Have you received an invitation to attend an event and first thought “I just really do not want to go to this.”
I am sitting in a café on a lake, eating a fresh breakfast taco, soaking up my vitamin D doing my work when I get a text from my wife “You need to come hear this man speak, he is phenomenal and has some great points.”
I think… “I don’t want to leave the sun to go sit in a filled lecture hall to hear a man who I have never heard of speak.”
Chelsea was persistent and sent me another text “get over here now!” (Men, sometimes you just have to listen to your wife).
I send out a few more emails, I finish my breakfast, get in the car and think “Great, now I am going to only see the end of this guy’s speech and I have so much work to do. This is a waste of my time.”
I arrive at the lecture hall and it is packed with students. The lights are dim and I realize Dr. John Daily is talking on video, not in person. What? This is a video? I just gave up my lake view office to watch a YouTube video of a man speak? Chelsea is getting a lecture from me.
Five minutes later the man arrives (apparently the video is a 35 minute intro so we can learn about him and what he teaches).
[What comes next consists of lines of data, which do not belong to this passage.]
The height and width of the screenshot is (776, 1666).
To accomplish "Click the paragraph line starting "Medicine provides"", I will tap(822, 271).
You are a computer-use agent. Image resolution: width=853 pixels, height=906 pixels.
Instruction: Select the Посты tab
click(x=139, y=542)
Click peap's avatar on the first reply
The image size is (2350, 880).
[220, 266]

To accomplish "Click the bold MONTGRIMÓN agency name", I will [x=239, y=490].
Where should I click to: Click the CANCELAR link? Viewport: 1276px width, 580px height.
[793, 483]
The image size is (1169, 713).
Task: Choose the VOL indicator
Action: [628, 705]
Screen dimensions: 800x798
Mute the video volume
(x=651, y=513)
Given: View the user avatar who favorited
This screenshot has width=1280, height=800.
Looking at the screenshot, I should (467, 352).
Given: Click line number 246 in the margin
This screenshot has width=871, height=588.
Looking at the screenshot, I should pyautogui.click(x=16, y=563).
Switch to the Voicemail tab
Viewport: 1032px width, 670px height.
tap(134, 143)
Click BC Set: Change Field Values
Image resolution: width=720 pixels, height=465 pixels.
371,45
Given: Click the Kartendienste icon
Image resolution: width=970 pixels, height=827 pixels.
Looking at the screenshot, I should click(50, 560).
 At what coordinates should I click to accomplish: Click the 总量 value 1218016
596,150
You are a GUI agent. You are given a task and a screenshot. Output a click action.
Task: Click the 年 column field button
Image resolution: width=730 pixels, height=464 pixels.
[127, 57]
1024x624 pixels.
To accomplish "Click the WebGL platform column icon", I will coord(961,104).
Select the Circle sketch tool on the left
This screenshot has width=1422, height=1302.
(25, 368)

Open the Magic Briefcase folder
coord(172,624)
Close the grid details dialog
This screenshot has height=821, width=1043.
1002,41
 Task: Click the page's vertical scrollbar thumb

Dr. Daly is an older man. A professor. Hands in his pocket, quirky with a little style and a lot of smile.
He walks in and the energy trails behind him. He starts talking, breaks most public speaking 101 rules and instantly his words hit my ears and tell my brain “Ryan, what are you doing? You better start taking notes.” He wastes zero time.
An hour later I have four pages of notes. My hand hurts from writing so much and my new pen has been broken in.
Tip after tip he gave. Story after story. Point after point. He kept the audience laughing. Engaged. Energized. More importantly he taught. He taught a lot. He gave me more information in an hour then I read in entire books.
Dr. Daly gave us more than nine points but these are those that stood out the most to me.
This article is a three part series and here we go.
1) Stop sitting next to who you know: Why would you sit next to the same people? You already know them! Get to know other people by sitting next to them at events, on the bus or even in a lecture hall. You grow if you know more people. Expand your comfort zone to expand your network. It reminds me of the Cuba Before Castro article.
2) Ask for older people’s advice more often: There are two ways we can receive knowledge. One way is through experience and one way is through learning through books, educational materials and learning through other people’s mistakes. Who better to learn from than those who have lived and experienced life AND who have made mistakes, read lots of books and have been around the block a time or two. Ask for older people’s advice.
3) Treat kings like commoners and commoners like kings! (No other explanation needed).